Tower can be deployed on-premises or in the cloud. It is also offered as a fully-managed service at tower.nf. Users can try Tower for free using credentials from GitHub or Google or by simply supplying their e-mail address and creating an account. Tower can be used with multiple compute environments, including HPC workload managers, Kubernetes, and other cloud batch services.
A Batch Forge facility in Tower fully automates the setup and configuration of the AWS Batch environment. All that is required is for users to supply their AWS Identity and Access Management (IAM) Credentials to Tower with appropriate AWS permissions enabled.
Tower automatically sets up appropriate IAM roles, attaches policies, and creates AWS Batch computing environments, queues, and S3 buckets. Better yet, it deploys AWS Batch based on best practices taking the guesswork out of AWS Batch configuration.
Tower and AWS Batch
The high-level diagram below illustrates how Tower works with AWS Batch. Users interact with the Tower web UI to manage compute environments, datasets, and workflows. Tower can support multiple compute environments, and different users and project teams can share these environments enabling hybrid and multi-cloud Nextflow deployments.
Configuring a new compute environment is done entirely through the Tower web interface. Even non-technical users can configure an AWS Batch environment with their preferred storage technology and be up and running in minutes.
Before we discuss how Tower works, it is helpful to walk through the process of configuring an AWS Batch environment Tower. The step-by-step example below uses the hosted version of Tower at tower.nf. For organizations hosting Tower themselves, the process steps are identical.
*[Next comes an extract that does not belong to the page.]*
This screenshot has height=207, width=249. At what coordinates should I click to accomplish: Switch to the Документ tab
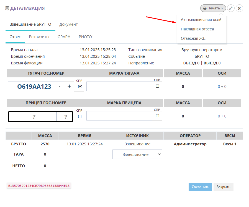click(68, 24)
Configuring AWS Batch with Tower Forge
The high-level steps involved in configuring AWS Batch with Tower Forge are as follows:
- Obtain a Nextflow Tower account at tower.nf (or login with existing credentials);
- Navigate to the Tower launchpad (by selecting the down arrow beside community showcase and selecting your user ID);
- Select the Compute Environments tab, and follow the guided instructions to add an AWS Batch compute environment, being sure to select Batch Forge as the configuration method;
- Once the Compute Environment is added, test it by navigating to the Launchpad and running a pipeline.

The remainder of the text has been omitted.